Nationalen Widerstandsrats Iran (NWRI)

Iran: Öffentliche Hinrichtungen gehen weiter

Ungeachtet internationaler Kritik, insbesondere seitens der EU, werden die öffentlichen Hinrichtungen im Iran fortgesetzt. Wie die italienische Tageszeitung "Corriere della Sera" am Dienstag meldete, wurde ein Mann wegen Polizistenmordes vor einer großen Zuschauermenge in Gonbad Kavus, im Nordosten des Landes, gehängt. Demnächst sind zwölf weitere Hinrichtungen allein in Kerman im Südost-Iran geplant.

Der zuletzt Gehenkte, Nasser Mohammad Khani, war verurteilt worden, weil er vor zwei Monaten einen Polizisten erstochen haben soll. Der Beamte war im Rahmen der vor einigen Monaten gestartete Kampagne gegen "unmoralische Bekleidung" und "unislamisches Verhalten" im Einsatz. Dabei werden etwa Frauen zum "korrekten" Tragen des islamischen Schleiers angehalten, Männern sollen westliche Frisuren abgewöhnt werden.

In Kerman erklärte der lokale Polizeichef Mohammad Reza Eshagi vor Gläubigen in einer Moschee, die zwölf zum Tode Verurteilten seien im Zuge der selben Kampagne festgenommen worden. Die Vollstreckung werde demnächst erfolgen. Es war allerdings nicht klar, ob die Hinrichtungen öffentlich stattfinden werden. In diesem Fall werden die Delinquenten mit einem Seil um den Hals an einem Kran hochgezogen.

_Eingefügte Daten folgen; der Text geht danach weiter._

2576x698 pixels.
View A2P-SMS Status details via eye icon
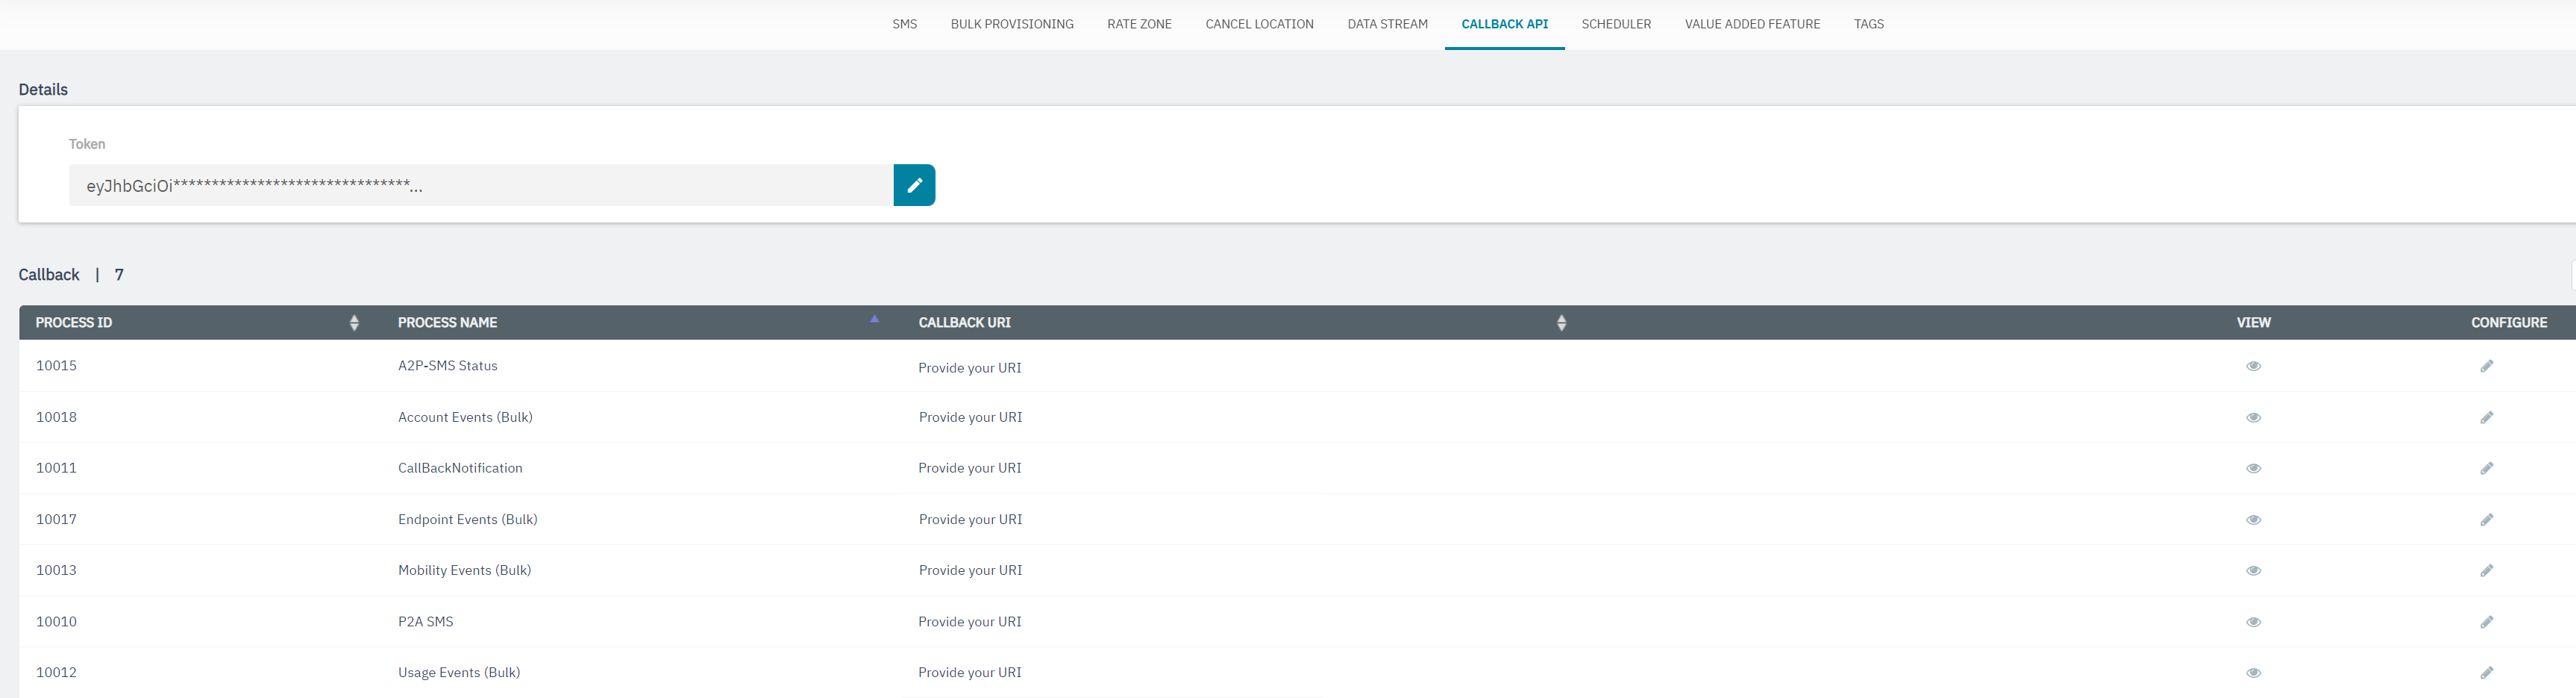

Seit Jahresbeginn wurden im Iran nach Medienberichten 149 Menschen exekutiert. Allein am 1. August wurden zehn Männer gehängt, sieben davon auf einem öffentlichen Platz in Mashhad im Ostiran. Weitere 16 wurden im berüchtigten Evin-Gefängnis in Teheran zwischen dem 15. und 22. Juli hingerichtet.